In this photo made available by The Bolshoi Theater, newly appointed director general of the Bolshoi Theater Vladimir Urin, left, and former director general Anatoly Iksanov talk at a news conference at the theater in Moscow, Tuesday, July 9, 2013. Russian Culture Minister Vladimir Medinsky said Tuesday, July 9, 2013, that Anatoly Iksanov would be replaced by Vladimir Urin, head of another major ballet and opera theater. He said that a "difficult situation at the theater" was the reason for the dismissal. Iksanov, however, was offered to work as Medinsky's adviser in the ministry. (AP Photo/The Bolshoi Theater, Damir Yusupov)

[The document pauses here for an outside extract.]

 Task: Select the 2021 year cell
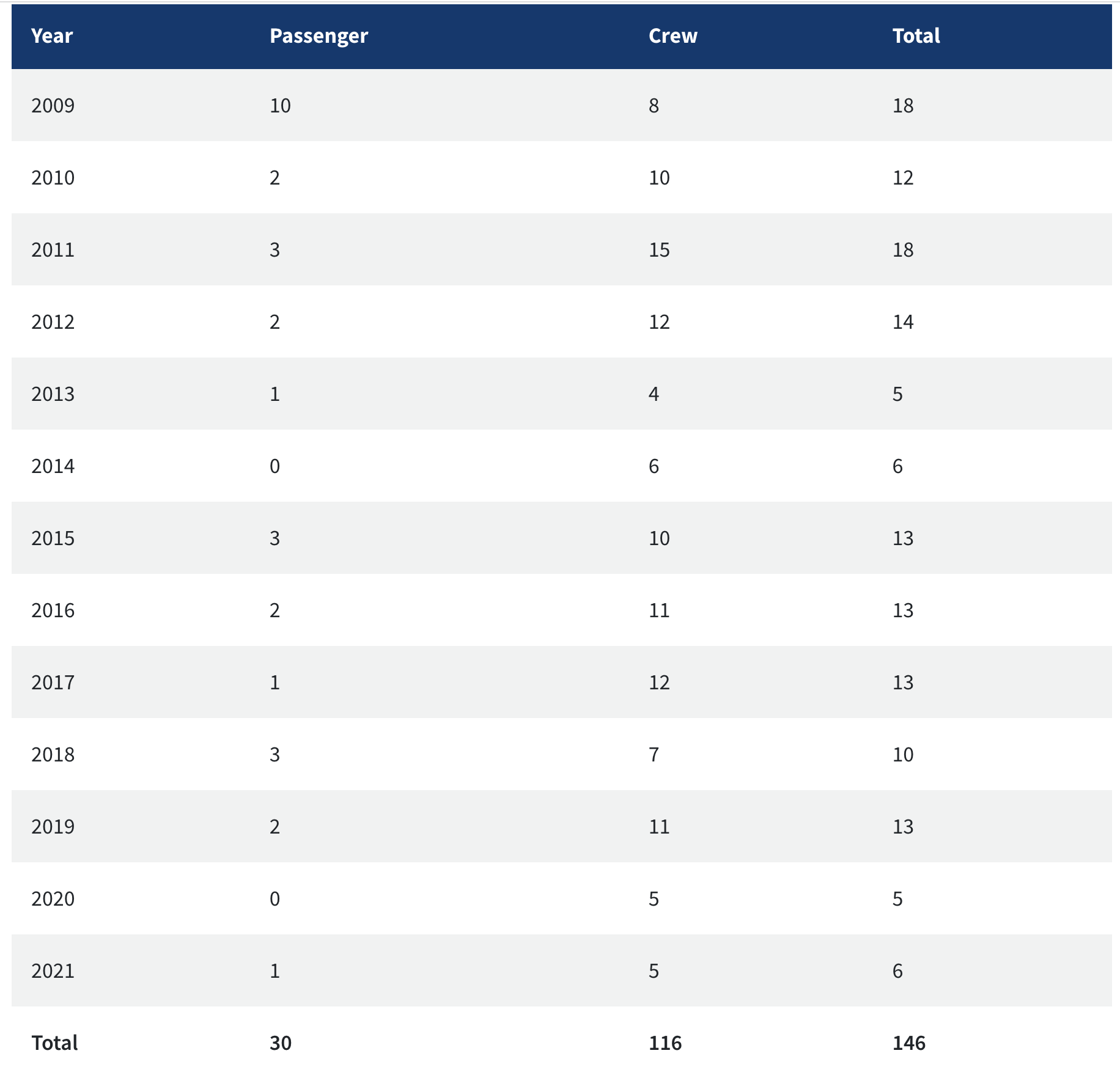(x=53, y=971)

Iksanov accused Tsiskaridze of creating an atmosphere of discord that set the scene for the attack. The 39-year-old dancer rejected the claims and argued that the theater has plunged into crime and violence under Iksanov's watch.
Iksanov managed to cling to his job for months despite fierce attacks from Tsiskaridze. He seemed even to have won the battle when Tsiskaridze was forced out after his contract expired on July 1.
But Alexei Pushkov, a powerful Kremlin-connected lawmaker, suggested that a high-level power struggle was under way when he tweeted that Tsiskaridze's dismissal was "the last straw" that led to Iksanov's ouster. He added that an ex-culture minister who has been Iksanov's patron is trying to prevent Tsiskaridze's return to the theater.
The decision to purge both men also appears to reflect the Kremlin's dismay over the infighting that has dented the nation's prestige.
In March, police arrested Bolshoi soloist Pavel Dmitrichenko on suspicion of involvement in the acid attack. Dmitrichenko admitted that he had agreed to an offer from an acquaintance to rough up Filin, but he insisted that the man had used acid on his own initiative.